#### Dataset extract

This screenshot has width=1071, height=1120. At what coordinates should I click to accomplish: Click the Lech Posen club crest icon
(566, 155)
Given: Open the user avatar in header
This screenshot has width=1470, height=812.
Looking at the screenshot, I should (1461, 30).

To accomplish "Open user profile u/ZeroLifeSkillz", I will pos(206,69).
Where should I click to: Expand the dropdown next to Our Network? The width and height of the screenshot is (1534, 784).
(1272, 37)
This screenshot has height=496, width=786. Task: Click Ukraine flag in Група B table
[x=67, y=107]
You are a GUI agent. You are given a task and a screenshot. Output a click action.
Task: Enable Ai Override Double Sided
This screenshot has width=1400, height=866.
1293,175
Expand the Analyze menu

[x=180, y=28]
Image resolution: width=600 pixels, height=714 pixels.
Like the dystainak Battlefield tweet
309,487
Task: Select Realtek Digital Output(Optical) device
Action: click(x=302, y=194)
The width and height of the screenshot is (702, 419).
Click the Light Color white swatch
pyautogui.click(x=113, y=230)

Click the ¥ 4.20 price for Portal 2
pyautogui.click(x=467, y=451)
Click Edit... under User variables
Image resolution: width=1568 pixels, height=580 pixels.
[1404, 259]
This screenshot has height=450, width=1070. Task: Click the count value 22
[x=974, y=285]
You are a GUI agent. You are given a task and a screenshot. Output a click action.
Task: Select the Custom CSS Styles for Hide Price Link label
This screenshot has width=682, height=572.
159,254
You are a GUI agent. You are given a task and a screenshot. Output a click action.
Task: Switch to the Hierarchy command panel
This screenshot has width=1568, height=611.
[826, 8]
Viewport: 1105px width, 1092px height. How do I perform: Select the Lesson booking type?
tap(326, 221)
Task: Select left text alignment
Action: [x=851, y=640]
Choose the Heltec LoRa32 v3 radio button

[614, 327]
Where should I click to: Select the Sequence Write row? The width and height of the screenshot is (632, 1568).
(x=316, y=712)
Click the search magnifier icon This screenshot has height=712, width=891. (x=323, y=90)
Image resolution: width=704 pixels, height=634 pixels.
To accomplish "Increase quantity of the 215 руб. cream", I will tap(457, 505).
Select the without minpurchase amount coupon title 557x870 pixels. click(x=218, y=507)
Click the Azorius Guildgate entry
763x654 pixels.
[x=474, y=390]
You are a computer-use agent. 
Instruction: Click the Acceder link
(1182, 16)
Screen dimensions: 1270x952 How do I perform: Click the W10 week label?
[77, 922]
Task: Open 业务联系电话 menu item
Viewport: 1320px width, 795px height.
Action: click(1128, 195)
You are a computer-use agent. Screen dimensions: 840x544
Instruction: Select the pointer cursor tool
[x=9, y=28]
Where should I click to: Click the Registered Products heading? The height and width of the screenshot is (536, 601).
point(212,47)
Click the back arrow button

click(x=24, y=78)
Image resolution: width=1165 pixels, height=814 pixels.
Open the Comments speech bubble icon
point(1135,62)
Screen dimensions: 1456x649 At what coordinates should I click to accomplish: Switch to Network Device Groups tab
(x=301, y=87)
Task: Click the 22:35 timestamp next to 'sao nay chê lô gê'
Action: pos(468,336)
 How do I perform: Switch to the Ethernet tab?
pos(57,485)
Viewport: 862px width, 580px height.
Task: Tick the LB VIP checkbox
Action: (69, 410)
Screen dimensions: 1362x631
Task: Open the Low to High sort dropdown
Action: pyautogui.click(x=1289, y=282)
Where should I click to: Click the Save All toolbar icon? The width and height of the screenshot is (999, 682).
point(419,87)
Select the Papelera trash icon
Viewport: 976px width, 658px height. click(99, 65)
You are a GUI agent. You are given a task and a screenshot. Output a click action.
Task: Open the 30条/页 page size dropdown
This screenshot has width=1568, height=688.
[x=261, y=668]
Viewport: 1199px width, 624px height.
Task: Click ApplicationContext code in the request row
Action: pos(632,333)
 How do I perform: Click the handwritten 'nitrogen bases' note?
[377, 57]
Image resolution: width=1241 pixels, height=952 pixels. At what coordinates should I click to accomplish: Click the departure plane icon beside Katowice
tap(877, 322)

########

All the data above is to be given again, exactly.

This screenshot has width=1071, height=1120. At what coordinates should I click to accomplish: Click the Lech Posen club crest icon
(566, 155)
Given: Open the user avatar in header
This screenshot has width=1470, height=812.
Looking at the screenshot, I should (1461, 30).

To accomplish "Open user profile u/ZeroLifeSkillz", I will pos(206,69).
Where should I click to: Expand the dropdown next to Our Network? The width and height of the screenshot is (1534, 784).
(1272, 37)
This screenshot has height=496, width=786. Task: Click Ukraine flag in Група B table
[x=67, y=107]
You are a GUI agent. You are given a task and a screenshot. Output a click action.
Task: Enable Ai Override Double Sided
This screenshot has width=1400, height=866.
1293,175
Expand the Analyze menu

[x=180, y=28]
Image resolution: width=600 pixels, height=714 pixels.
Like the dystainak Battlefield tweet
309,487
Task: Select Realtek Digital Output(Optical) device
Action: click(x=302, y=194)
The width and height of the screenshot is (702, 419).
Click the Light Color white swatch
pyautogui.click(x=113, y=230)

Click the ¥ 4.20 price for Portal 2
pyautogui.click(x=467, y=451)
Click Edit... under User variables
Image resolution: width=1568 pixels, height=580 pixels.
[1404, 259]
This screenshot has height=450, width=1070. Task: Click the count value 22
[x=974, y=285]
You are a GUI agent. You are given a task and a screenshot. Output a click action.
Task: Select the Custom CSS Styles for Hide Price Link label
This screenshot has width=682, height=572.
159,254
You are a GUI agent. You are given a task and a screenshot. Output a click action.
Task: Switch to the Hierarchy command panel
This screenshot has width=1568, height=611.
[826, 8]
Viewport: 1105px width, 1092px height. How do I perform: Select the Lesson booking type?
tap(326, 221)
Task: Select left text alignment
Action: [x=851, y=640]
Choose the Heltec LoRa32 v3 radio button

[614, 327]
Where should I click to: Select the Sequence Write row? The width and height of the screenshot is (632, 1568).
(x=316, y=712)
Click the search magnifier icon This screenshot has height=712, width=891. (x=323, y=90)
Image resolution: width=704 pixels, height=634 pixels.
To accomplish "Increase quantity of the 215 руб. cream", I will tap(457, 505).
Select the without minpurchase amount coupon title 557x870 pixels. click(x=218, y=507)
Click the Azorius Guildgate entry
763x654 pixels.
[x=474, y=390]
You are a computer-use agent. 
Instruction: Click the Acceder link
(1182, 16)
Screen dimensions: 1270x952 How do I perform: Click the W10 week label?
[77, 922]
Task: Open 业务联系电话 menu item
Viewport: 1320px width, 795px height.
Action: click(1128, 195)
You are a computer-use agent. Screen dimensions: 840x544
Instruction: Select the pointer cursor tool
[x=9, y=28]
Where should I click to: Click the Registered Products heading? The height and width of the screenshot is (536, 601).
point(212,47)
Click the back arrow button

click(x=24, y=78)
Image resolution: width=1165 pixels, height=814 pixels.
Open the Comments speech bubble icon
point(1135,62)
Screen dimensions: 1456x649 At what coordinates should I click to accomplish: Switch to Network Device Groups tab
(x=301, y=87)
Task: Click the 22:35 timestamp next to 'sao nay chê lô gê'
Action: pos(468,336)
 How do I perform: Switch to the Ethernet tab?
pos(57,485)
Viewport: 862px width, 580px height.
Task: Tick the LB VIP checkbox
Action: (69, 410)
Screen dimensions: 1362x631
Task: Open the Low to High sort dropdown
Action: pyautogui.click(x=1289, y=282)
Where should I click to: Click the Save All toolbar icon? The width and height of the screenshot is (999, 682).
point(419,87)
Select the Papelera trash icon
Viewport: 976px width, 658px height. click(99, 65)
You are a GUI agent. You are given a task and a screenshot. Output a click action.
Task: Open the 30条/页 page size dropdown
This screenshot has width=1568, height=688.
[x=261, y=668]
Viewport: 1199px width, 624px height.
Task: Click ApplicationContext code in the request row
Action: pos(632,333)
 How do I perform: Click the handwritten 'nitrogen bases' note?
[377, 57]
Image resolution: width=1241 pixels, height=952 pixels. At what coordinates should I click to accomplish: Click the departure plane icon beside Katowice
tap(877, 322)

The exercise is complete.